EXERCISE PROMPT> From the line that holds "The height and" to the end of the records, reproduce every line exactly. No pictures.

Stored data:
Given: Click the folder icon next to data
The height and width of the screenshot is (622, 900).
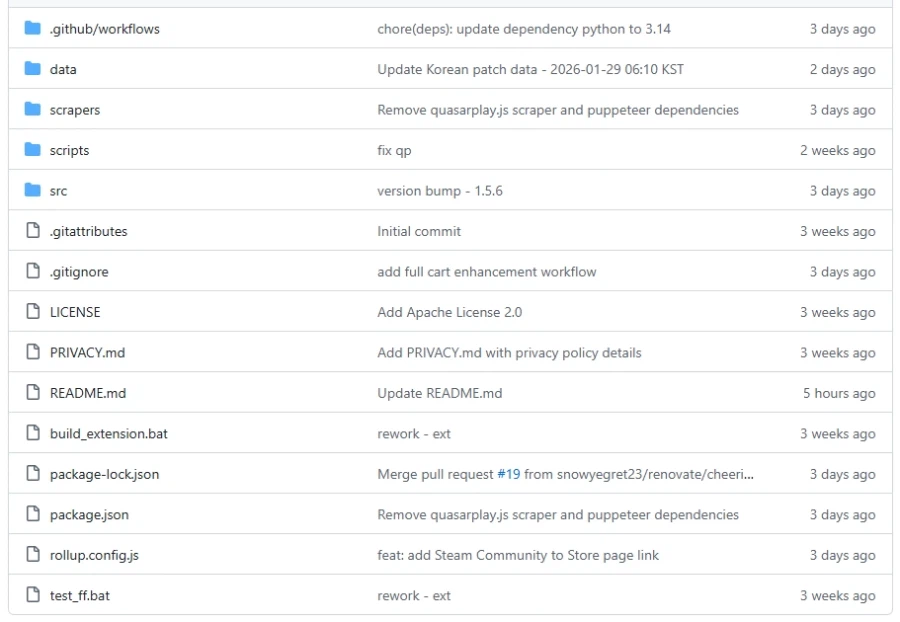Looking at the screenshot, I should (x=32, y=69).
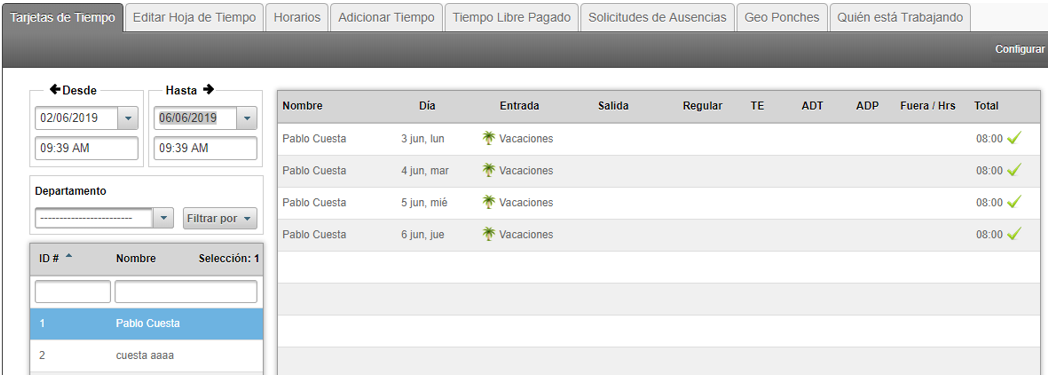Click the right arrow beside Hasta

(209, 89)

SOLUTION TO THE PROBLEM>
The height and width of the screenshot is (622, 900).
Looking at the screenshot, I should (x=32, y=69).
Click the right arrow beside Hasta

(209, 89)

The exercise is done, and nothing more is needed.